Note: This repository includes both an HTML and PDF versions of my write-up, along with the corresponding code.
This project implements a Book Recommendation System for young adults, focusing on users aged 18-25. The system is built using collaborative filtering techniques and matrix factorisation to provide personalised book suggestions based on users' past ratings.
The goal of this project is to create a recommender system that can accurately predict how a user might rate a particular book, and ultimately, recommend books that align with their preferences. The project uses Kaggle's Book-Crossing Dataset, which contains anonymised ratings of books provided by users, along with metadata about the books themselves.
-
Build recommendation systems using:
- Item-based collaborative filtering
- User-based collaborative filtering
- Matrix factorisation (with and without regularisation)
-
Ensemble Model:
- Combine the predictions from the three methods above using an ensemble approach to improve accuracy.
-
Assess Model Performance:
- Evaluate the accuracy of each model using Mean Squared Error (MSE) and Root Mean Squared Error (RMSE).
The dataset used in this project is publicly available on Kaggle: Book Recommendation Dataset. It contains:
- 278 858 users with anonymised user information
- 271 379 books with metadata including titles, authors, publication year, and ISBN
- 1 149 780 ratings, both explicit (1-10 scale) and implicit (indicated by a 0).
- User-based Collaborative Filtering (UBCF): Recommendations are made by identifying users with similar preferences and suggesting books based on what those similar users have rated highly.
- Item-based Collaborative Filtering (IBCF): Recommendations are generated by identifying books that are similar to those the user has already rated positively.
Matrix factorisation techniques decompose the user-item rating matrix into smaller matrices, capturing hidden factors that describe the relationships between users and books.
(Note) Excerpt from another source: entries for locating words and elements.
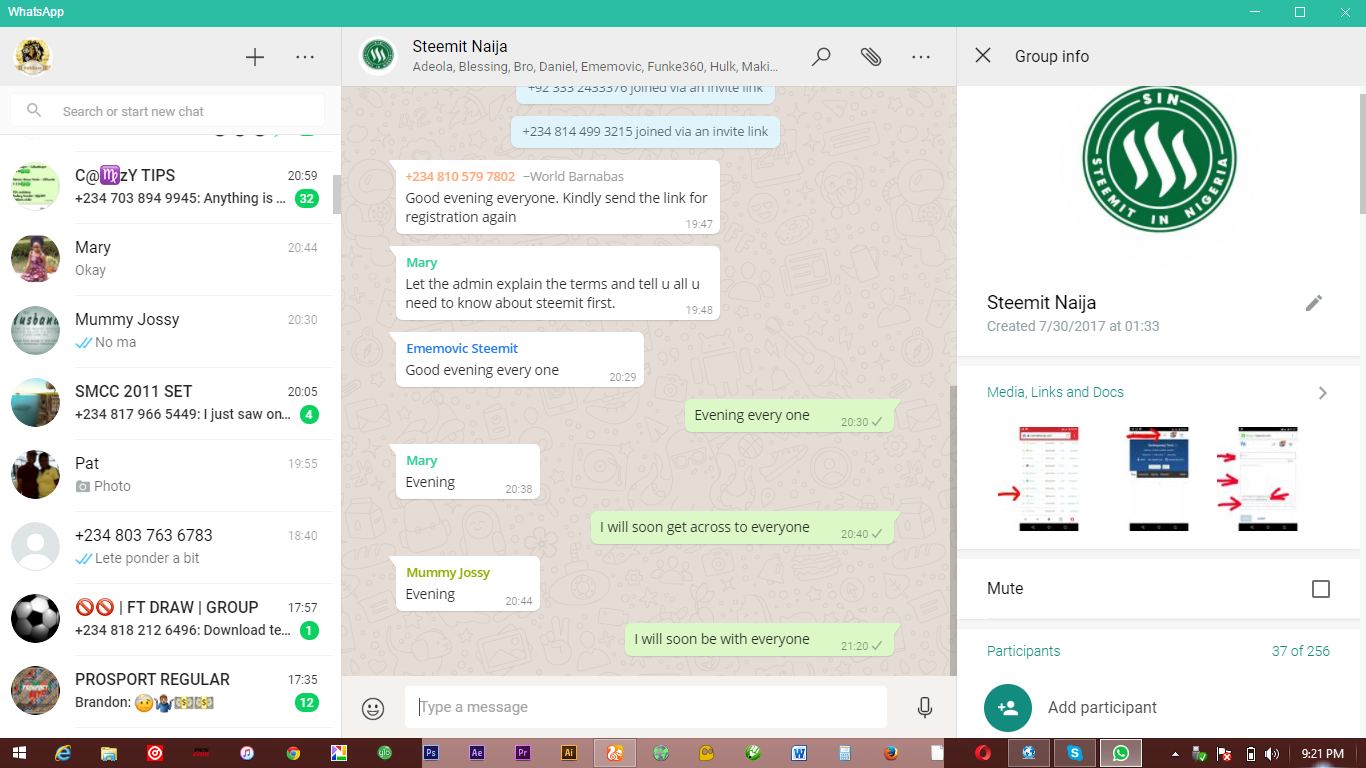Edit the group name with the pencil

click(x=1314, y=302)
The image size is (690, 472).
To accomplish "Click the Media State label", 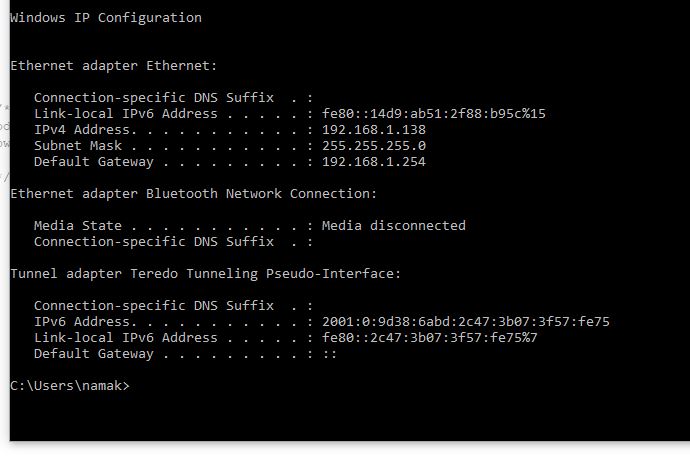I will pyautogui.click(x=78, y=226).
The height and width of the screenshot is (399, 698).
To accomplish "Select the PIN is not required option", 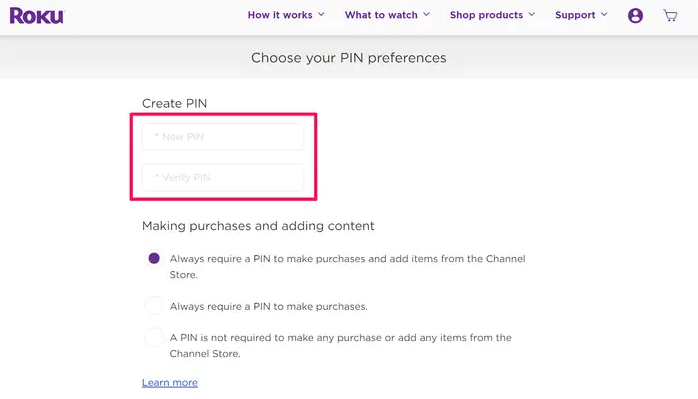I will pyautogui.click(x=154, y=337).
This method helps fill in missing ratings by leveraging these latent factors. The model was built using the recosystem package.
- Without regularisation: The model directly decomposes the matrix, with the risk of overfitting.
- With regularisation (L2): Regularisation was applied to prevent overfitting by penalising large parameter values.
The final model combines the predictions from the user-based, item-based, and matrix factorisation approaches. This method averages predictions to improve overall accuracy, leveraging the strengths of each individual model.
The models were evaluated using Mean Squared Error (MSE) and Root Mean Squared Error (RMSE) on a test set. The performance of the models is summarised as follows:
| Model | MSE | RMSE |
|---|---|---|
| Matrix Factorisation (without reg.) | 3.39 | 1.84 |
| Matrix Factorisation (with reg.) | 3.30 | 1.82 |
| User-based Collaborative Filtering | 11.75 | 3.43 |
| Item-based Collaborative Filtering | 3861.38 | 62.14 |
| Ensemble Model | 1.41 | 1.19 |
The Ensemble Model outperformed all other approaches, demonstrating the effectiveness of combining various techniques for more accurate predictions.
- R: Used for data processing, model building, and evaluation
- recosystem: Matrix factorisation model building
- proxyC: Used for calculating cosine similarities between users and items
- dplyr, tidyr, ggplot2: Data manipulation and visualisation
- Matrix: Efficient handling of sparse matrices
- Clone this repository:
git clone https://github.com/jessicastow/book_recommender.git
- Install the necessary libraries in R:
install.packages(c("dplyr", "tidyr", "ggplot2", "proxyC", "Matrix", "recosystem"))
- Open the R project and run the provided R scripts to preprocess the data, train the models, and evaluate their performance.
This project demonstrates how various collaborative filtering methods and matrix factorisation can be used to build an effective book recommendation system. The ensemble model, which combines the predictions of different techniques, proved to be the most accurate, highlighting the value of integrating diverse approaches to enhance recommendation accuracy.